The Naming of Winfield.


Around the First of December, 1870 The Walnut Valley times repeated a Winfield Censor article -"A BAPTIST CHURCH. The Rev. Winfield Scott was here a few days of this and last week and preached several interesting sermons. He woke our people up to the importance of building a church at once. A building committee has been selected, the site chosen, the work commenced. The structure is to be of stone, 24 x 40 on the ground, 16 and 1/2 feet walls. Over $500 of the money necessary for the building has been pledged, and the stone is already being delivered on the ground.

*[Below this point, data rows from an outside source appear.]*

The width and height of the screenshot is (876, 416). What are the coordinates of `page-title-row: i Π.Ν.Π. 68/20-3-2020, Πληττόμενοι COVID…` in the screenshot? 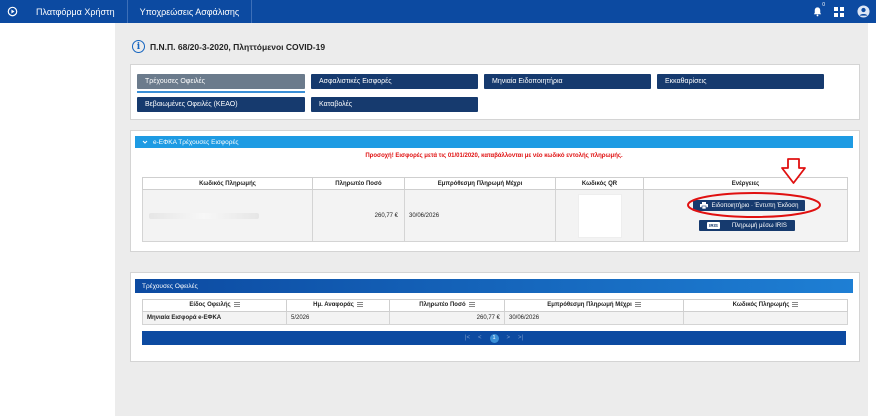 It's located at (228, 46).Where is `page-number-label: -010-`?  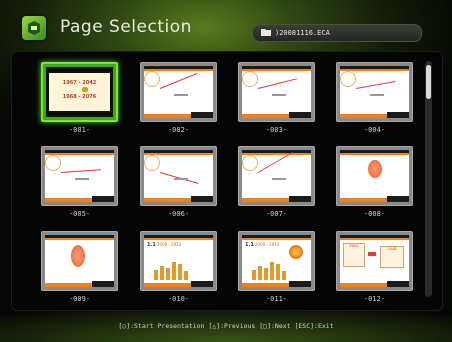
page-number-label: -010- is located at coordinates (178, 299).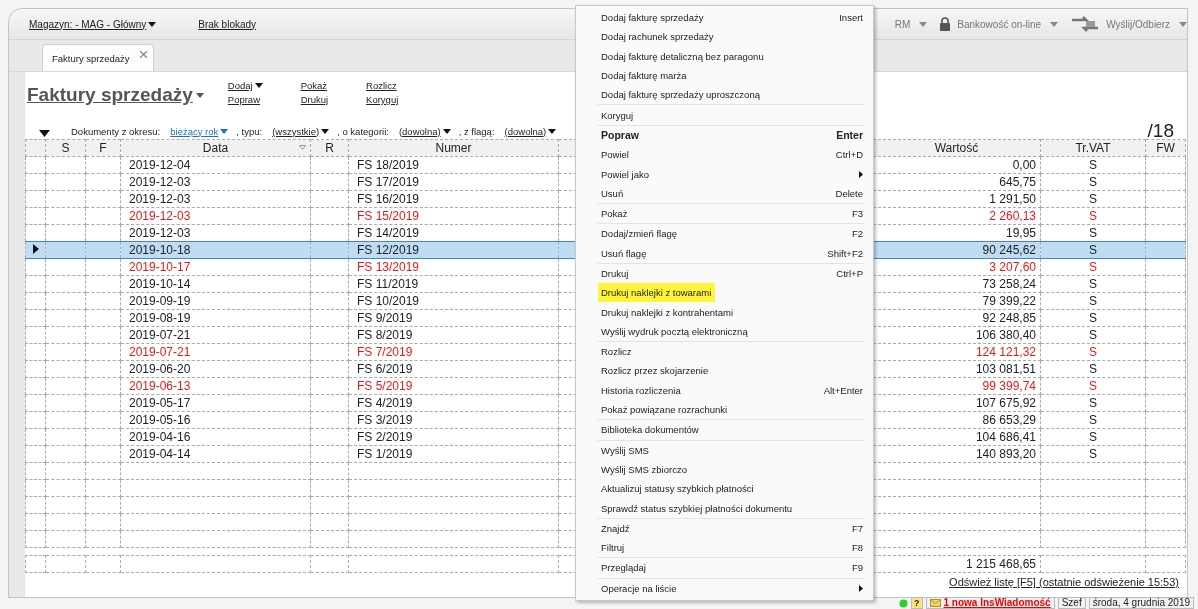 The height and width of the screenshot is (609, 1198). What do you see at coordinates (66, 148) in the screenshot?
I see `column-header: S` at bounding box center [66, 148].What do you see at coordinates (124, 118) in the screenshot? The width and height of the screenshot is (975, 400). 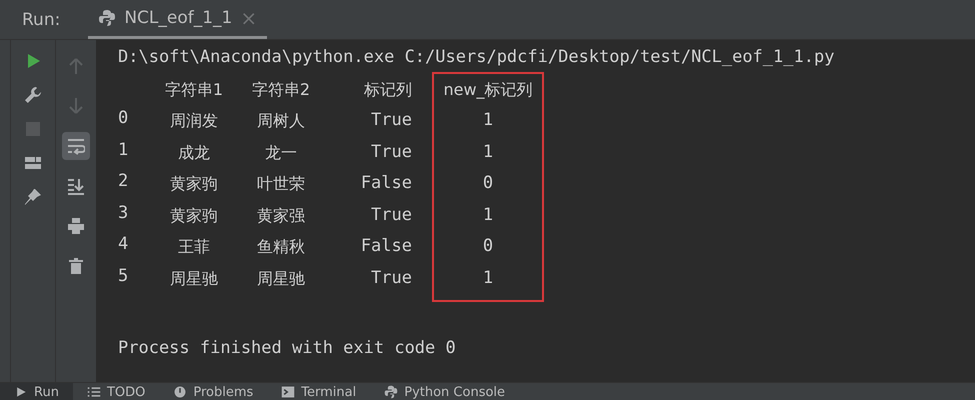 I see `row-index: 0` at bounding box center [124, 118].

The Winfield Town Company was organized January 13, 1870, With the power to lay out a town site upon the open prairie, east of the Walnut river and south of Dutch (Timber) creek, in Cowley County, Kansas. The Question of a name for the new town puzzled its fathers for several days. A minority wanted it called 'Lagonda', but the majority decided to honor Winfield Scott's christened name. He was at that time the minister in charge of the Baptist church, in Leavenworth.

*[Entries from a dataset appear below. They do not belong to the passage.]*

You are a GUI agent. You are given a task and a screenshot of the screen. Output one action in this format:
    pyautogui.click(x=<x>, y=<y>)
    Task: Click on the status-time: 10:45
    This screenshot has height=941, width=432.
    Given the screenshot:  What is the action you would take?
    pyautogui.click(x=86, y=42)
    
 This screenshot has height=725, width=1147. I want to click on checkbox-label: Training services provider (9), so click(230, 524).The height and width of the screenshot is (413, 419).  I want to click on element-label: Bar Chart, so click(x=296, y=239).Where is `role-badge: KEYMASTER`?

The Traveler of February 10, 1886 reported a letter from the Osage agency. In it is given the Indian name for Winfield.

The legend as told me is as follows: Long before the white men came to the country, the Indians traveled to and from their reservations to the buffalo country west, and one of their trails led across the present town site of Winfield. Near the ford on the Walnut was a great camping ground of the tribe. A large hole filled with water near the ford, supplied drink for their ponies, and they were in the habit of driving the animals in to the water for a swim. They say on one occasion, while quite a number of ponies were in swimming water, a large animal came to the surface and took one of them down under the surface, and they never saw it again. They were ever after afraid to water there.

Thus the name of the town, Wah-grooskah-ope-sha, wild animal ford.